Sources that are not acceptable as evidence on this site:
- AI training data or assumptions presented as verified fact
- Quote attributions taken from aggregator sites without tracing to the original
- Claims framed as “many people feel…” or “most people find…” without a named source
- Other wisdom or quotes sites used as primary sources
- Any identifying detail about a real hospice patient or family member
All external sources linked in articles are checked live before publication. If a link breaks and cannot be replaced with an equivalent source, the claim it supported is removed.

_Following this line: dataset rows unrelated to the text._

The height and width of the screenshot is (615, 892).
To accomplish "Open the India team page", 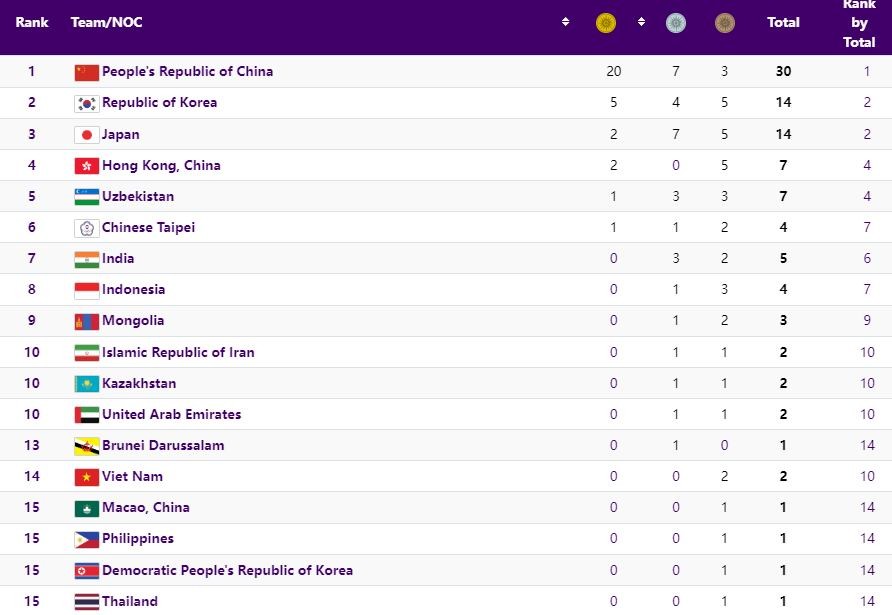I will tap(120, 258).
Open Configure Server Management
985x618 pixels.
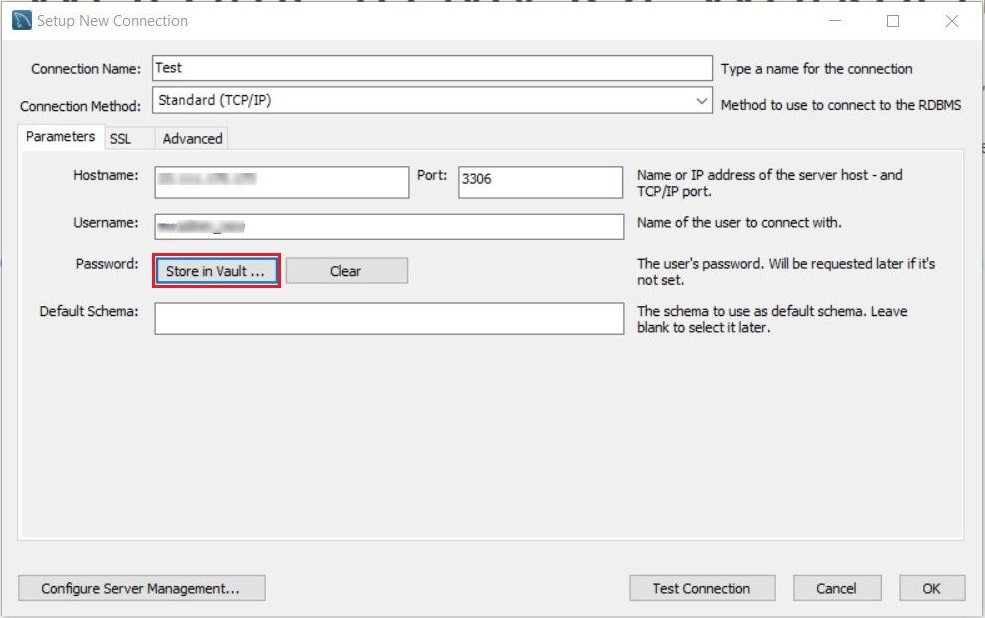(141, 588)
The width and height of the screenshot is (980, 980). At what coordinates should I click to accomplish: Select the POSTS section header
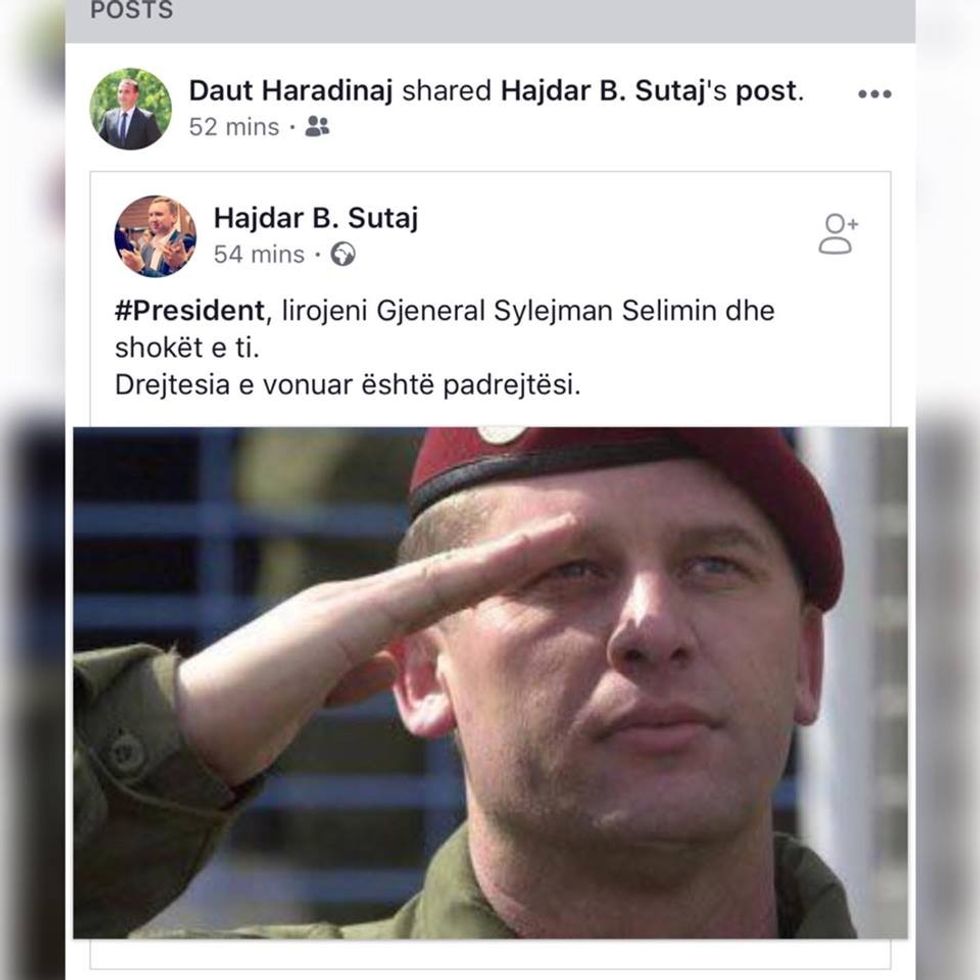tap(131, 11)
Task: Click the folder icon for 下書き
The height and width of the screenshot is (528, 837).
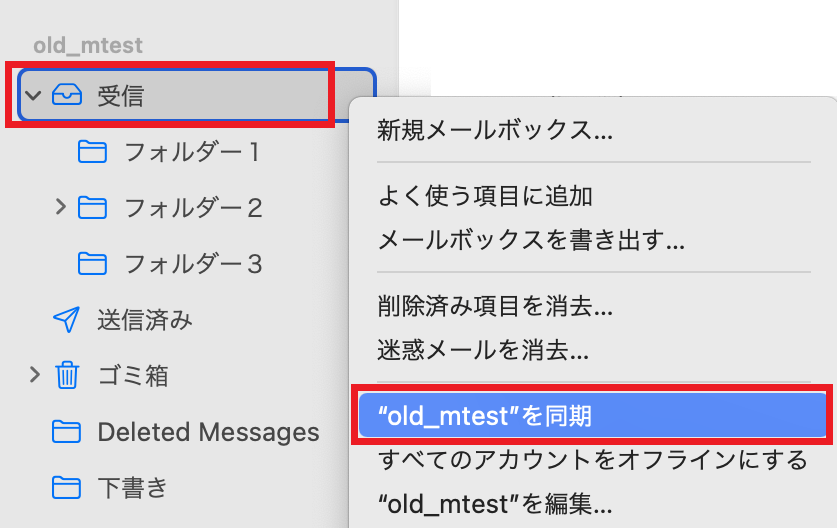Action: pyautogui.click(x=66, y=487)
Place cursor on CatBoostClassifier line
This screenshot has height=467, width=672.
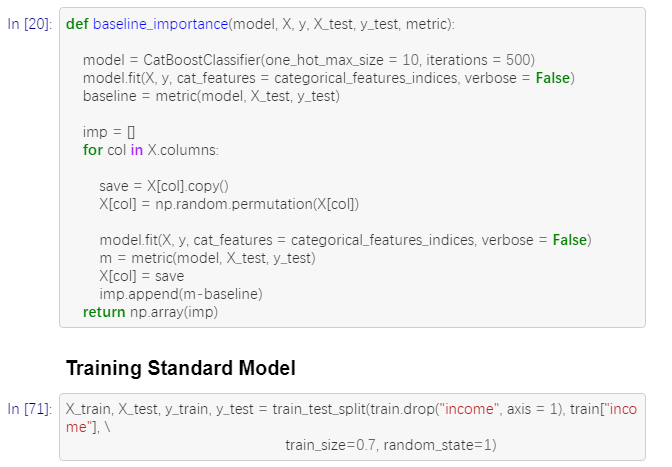[308, 60]
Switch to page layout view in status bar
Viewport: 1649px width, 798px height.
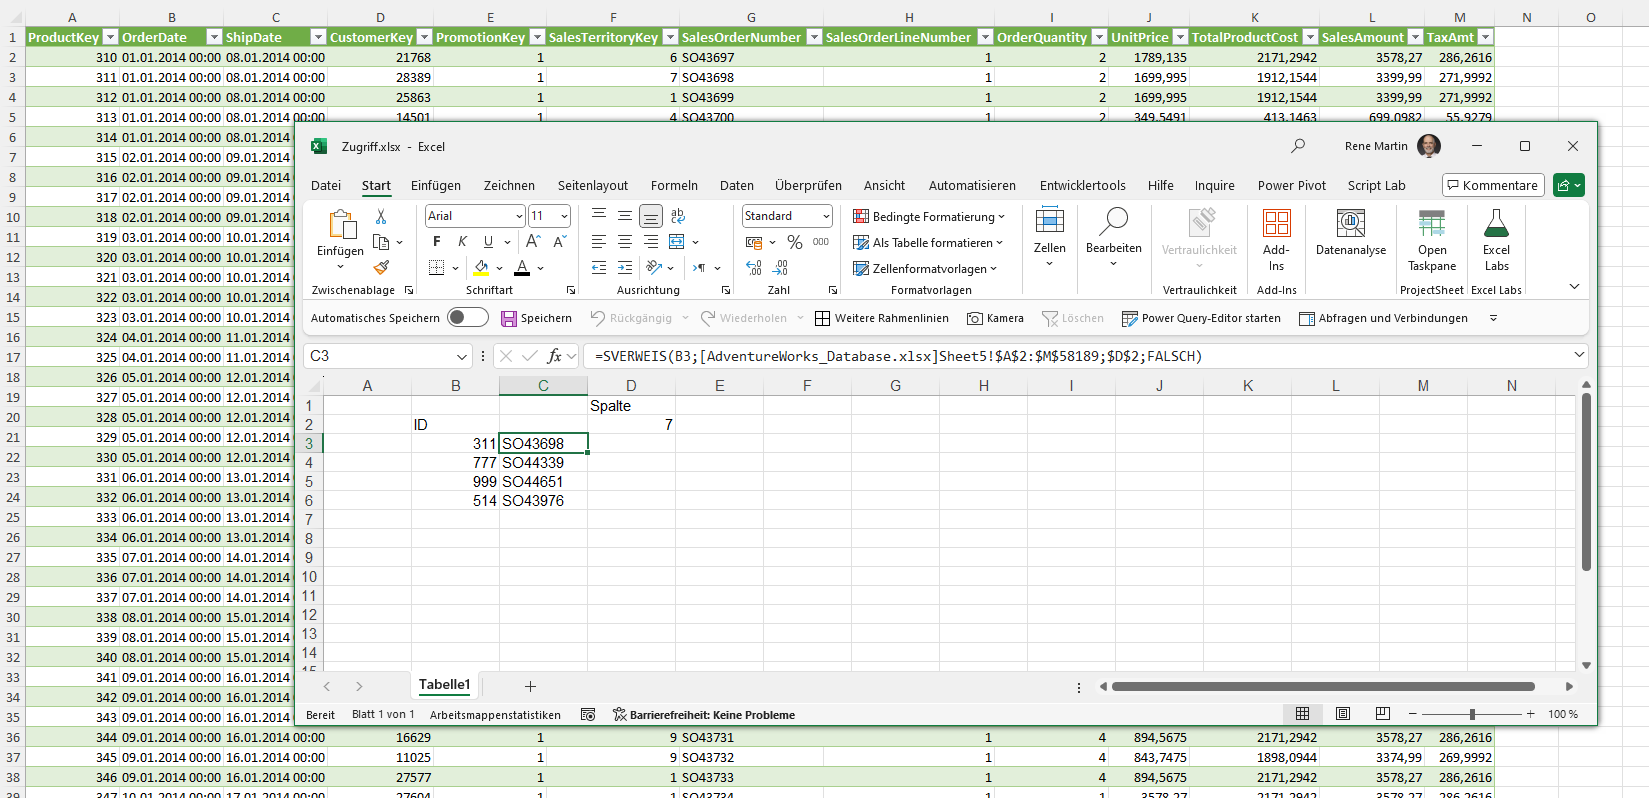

Scars That Teach is monetised through Google AdSense display advertising only. There are no affiliate links, no sponsored articles, no paid placements, and no commercial arrangements that influence what gets written here. This niche carries a significant amount of content that exists to sell courses, books, or coaching. None of that is what this site is. If something is linked to on this site, it is because it fits the content, not because someone paid for the mention.
If something on this site is factually wrong, including a misattributed quote, an outdated source, or a claim that does not hold up, please say so. Corrections are taken seriously and acted on quickly. Where the error was meaningful, a brief note will be added to the article acknowledging what changed and why.
To flag an error, write to Solomon directly.
The content on this site is not AI-generated. It is written by someone who has sat in the room with people working through the hardest moments of their lives, and who writes from what those years actually produced, not from what a model trained on existing content would predict a life-lessons article should say.
The internet already has an enormous volume of wisdom content that is indistinguishable from every other piece of wisdom content: same frameworks, same quotes, same five-point structures, different site. That is not what this site is trying to add to. Holding to a human standard built on real experience is not a selling point. It is the reason the site exists at all.